Política

UGT e Força se aliam a Temer na defesa dos ataques aos trabalhadores

Na última quarta (09) Temer se reuniu com as lideranças da UGT e Força Sindical para discutir a unidade entre as duas centrais no combate à CUT, mas principalmente para estabelecer um alinhamento com governo na defesa das reformas que retirarão direitos dos trabalhadores.

segunda-feira 14 de novembro| Edição do dia

Temer apelou às centrais, Força Sindical e a União Geral dos Trabalhadores (UGT), para tentar rachar o movimento sindical, reduzir a oposição às reformas da Previdência e trabalhista e esvaziar ações contra o governo organizadas na última sexta (11) pela Central Única dos Trabalhadores (CUT), a maior central brasileira e ligada ao PT. Até o ministro da Fazenda, Henrique Meirelles, deverá conversar com sindicalistas aliados para barrar eventual impacto negativo das propostas entre os trabalhadores.

O governo espera que as duas centrais, que juntas superam a CUT em número de sindicatos filiados, ajudem ao menos a "embalar" o discurso sobre a necessidade das reformas. Em troca, oferecerá a Paulinho (Presidente da Força Sindical) a transformação da Secretaria de Agricultura Familiar e Desenvolvimento Agrário, atrelada à Casa Civil, em ministério.

Para assegurar uma que a aliança contra os trabalhadores saia dentro dos conformes o presidente da UGT, Ricardo Patah, saiu do encontro com o compromisso de levar Meirelles a uma plenária na sede da entidade em São Paulo. A exemplo do titular da Fazenda, Patah é filiado ao PSD de Gilberto Kassab, atual ministro de Ciência, Tecnologia e Comunicações. Segundo ele: "Faremos o encontro daqui a uns dez dias. Será uma reunião grande. O Michel gostou da ideia. Ele quer que o debate com a equipe econômica não se limite ao meio empresarial. A sociedade tem de participar", afirmou Patah ao jornal O Estado de S. Paulo

Patah disse também que Temer pretende enviar a reforma da Previdência ao Congresso Nacional no dia 3 de dezembro e a trabalhista no começo do próximo ano. Por isso a central, bastante conhecida entre na base dos trabalhadores pelos métodos persecutórios, assim como faz a Força Sindical, não quer em suas bases trabalhadores que estejam em desacordo com a retirada de direitos, assim como fizeram na GM de São Caetano, levando a demissão de diversos trabalhadores com discurso que o patrão precisava manter o lucro.

A exemplo de seu atrelamento ao governo, assim como seu compromisso com as reformas, UGT e Força não marcharam na última sexta, sob o argumento de nele estar contido atos pelo Fora Temer, que para Paulinho da Força (SD-SP) trata-se de coisa do passado.
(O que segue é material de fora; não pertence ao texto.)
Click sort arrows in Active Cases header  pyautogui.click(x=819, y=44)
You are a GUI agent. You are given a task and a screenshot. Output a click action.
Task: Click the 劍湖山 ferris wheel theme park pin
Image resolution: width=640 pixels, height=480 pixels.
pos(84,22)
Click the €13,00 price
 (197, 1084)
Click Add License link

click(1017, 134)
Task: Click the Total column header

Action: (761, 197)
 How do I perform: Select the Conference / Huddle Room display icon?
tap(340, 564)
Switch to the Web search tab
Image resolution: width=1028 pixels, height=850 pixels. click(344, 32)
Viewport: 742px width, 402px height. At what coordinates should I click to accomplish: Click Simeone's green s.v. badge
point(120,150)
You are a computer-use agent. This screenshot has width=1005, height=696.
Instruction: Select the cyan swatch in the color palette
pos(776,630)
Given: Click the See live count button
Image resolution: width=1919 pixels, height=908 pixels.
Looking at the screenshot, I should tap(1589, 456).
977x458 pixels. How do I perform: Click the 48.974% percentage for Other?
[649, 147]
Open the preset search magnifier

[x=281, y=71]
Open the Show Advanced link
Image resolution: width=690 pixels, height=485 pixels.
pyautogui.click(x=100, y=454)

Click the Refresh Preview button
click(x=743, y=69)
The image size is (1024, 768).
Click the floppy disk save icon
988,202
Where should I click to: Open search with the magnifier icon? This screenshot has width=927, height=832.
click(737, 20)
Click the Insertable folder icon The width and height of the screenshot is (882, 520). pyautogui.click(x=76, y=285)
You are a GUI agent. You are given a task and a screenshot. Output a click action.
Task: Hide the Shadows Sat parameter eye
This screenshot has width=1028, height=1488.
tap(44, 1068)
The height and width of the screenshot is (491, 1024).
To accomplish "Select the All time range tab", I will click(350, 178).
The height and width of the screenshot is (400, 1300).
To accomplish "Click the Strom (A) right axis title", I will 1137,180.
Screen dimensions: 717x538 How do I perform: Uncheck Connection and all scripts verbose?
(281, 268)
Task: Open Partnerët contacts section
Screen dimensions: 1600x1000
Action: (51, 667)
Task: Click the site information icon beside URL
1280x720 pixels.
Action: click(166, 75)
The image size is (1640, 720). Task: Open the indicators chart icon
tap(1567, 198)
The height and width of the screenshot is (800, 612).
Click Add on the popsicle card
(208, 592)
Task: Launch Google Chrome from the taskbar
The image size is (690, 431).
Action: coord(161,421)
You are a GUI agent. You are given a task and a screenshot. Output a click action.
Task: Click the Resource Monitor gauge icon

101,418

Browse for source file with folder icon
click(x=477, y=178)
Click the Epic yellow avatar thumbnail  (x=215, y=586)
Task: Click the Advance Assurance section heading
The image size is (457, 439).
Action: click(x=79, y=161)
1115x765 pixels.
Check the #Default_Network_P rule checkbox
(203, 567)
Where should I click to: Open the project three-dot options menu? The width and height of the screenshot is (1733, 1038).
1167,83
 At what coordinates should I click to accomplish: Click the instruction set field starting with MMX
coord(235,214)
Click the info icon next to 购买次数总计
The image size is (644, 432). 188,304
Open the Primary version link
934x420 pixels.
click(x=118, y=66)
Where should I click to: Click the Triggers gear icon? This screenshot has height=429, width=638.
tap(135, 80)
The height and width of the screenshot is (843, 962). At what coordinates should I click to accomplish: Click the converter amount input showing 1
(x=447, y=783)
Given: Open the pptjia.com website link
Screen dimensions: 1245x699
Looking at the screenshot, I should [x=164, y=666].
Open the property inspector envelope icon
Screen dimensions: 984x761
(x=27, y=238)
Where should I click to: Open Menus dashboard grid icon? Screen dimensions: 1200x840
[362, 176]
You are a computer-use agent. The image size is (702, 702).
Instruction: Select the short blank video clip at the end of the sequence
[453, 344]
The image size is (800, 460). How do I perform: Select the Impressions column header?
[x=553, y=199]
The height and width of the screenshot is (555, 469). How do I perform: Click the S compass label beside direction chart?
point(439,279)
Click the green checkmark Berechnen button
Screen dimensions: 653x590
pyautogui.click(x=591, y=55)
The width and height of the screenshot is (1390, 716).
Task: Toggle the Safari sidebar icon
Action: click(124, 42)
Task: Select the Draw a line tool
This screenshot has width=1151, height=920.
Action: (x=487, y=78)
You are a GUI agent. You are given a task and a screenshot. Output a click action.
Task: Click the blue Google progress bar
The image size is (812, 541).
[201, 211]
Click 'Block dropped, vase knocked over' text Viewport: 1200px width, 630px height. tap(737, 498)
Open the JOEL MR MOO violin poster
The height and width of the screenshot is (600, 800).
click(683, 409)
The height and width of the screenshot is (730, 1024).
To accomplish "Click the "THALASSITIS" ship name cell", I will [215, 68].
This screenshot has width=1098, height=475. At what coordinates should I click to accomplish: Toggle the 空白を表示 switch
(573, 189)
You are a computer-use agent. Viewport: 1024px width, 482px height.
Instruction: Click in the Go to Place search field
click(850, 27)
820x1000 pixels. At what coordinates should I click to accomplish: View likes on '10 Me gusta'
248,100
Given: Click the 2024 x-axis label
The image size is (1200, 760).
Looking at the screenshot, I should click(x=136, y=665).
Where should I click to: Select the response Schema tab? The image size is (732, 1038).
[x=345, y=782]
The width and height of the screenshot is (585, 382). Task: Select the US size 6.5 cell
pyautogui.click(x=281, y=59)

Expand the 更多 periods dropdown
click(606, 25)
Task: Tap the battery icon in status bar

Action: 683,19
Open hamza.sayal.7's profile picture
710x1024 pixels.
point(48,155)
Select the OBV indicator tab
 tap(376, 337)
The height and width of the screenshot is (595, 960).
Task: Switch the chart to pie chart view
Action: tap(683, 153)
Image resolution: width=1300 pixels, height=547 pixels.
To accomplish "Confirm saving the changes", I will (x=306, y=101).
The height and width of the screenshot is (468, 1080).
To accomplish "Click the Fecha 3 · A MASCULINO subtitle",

Chamam para o próximo dia 25 uma paralisação cuja pauta está em tramitação no Supremo Tribunal Federal (STF): a terceirização e a prevalência do acordado sobre o legislado em questões trabalhistas. Assim corroboram com a expectativa da equipe econômica que é de pelo menos metade da reforma trabalhista já seja resolvida na Justiça, o que eliminaria dois problemas: livraria o governo Temer do desgaste e esvaziaria a oposição.

O governo golpista quer a todo custo estabelecer a ordem com base na repressão aos trabalhadores que perdem seus direitos, pela atuação do judiciário, e progresso com base nas reformas trabalhista, previdenciária do ensino médio, e a PEC 55/241 para os privilegiados, ricos e poderosos. O PT por sua vez que se abriu espaço para essa direita golpista governar e avançar nos direitos dos trabalhadores, ao se aliar a eles em todos os ataques possíveis aos direitos dos trabalhadores e da juventude, e pela via de sua central, a CUT não colocar suas forças em movimento contra o golpe que já anunciava esses objetivos, mas também contra as demissões e retiradas de direitos.

A resistência está sendo construída nas ruas, em cada ocupação da juventude contra a PEC, e a retirada de diretos, mas para avançar sobre os planos do governo que busca aliados com base operária, é fundamental a que a CUT e CTB rompam sua paralisia e trégua e seja parte da construção de assembleias de base para a preparação de greve geral, que aliada à força das ocupações de juventude pode colocar em xeque os planos dos golpistas, da mídia, dos empresários e do judiciário.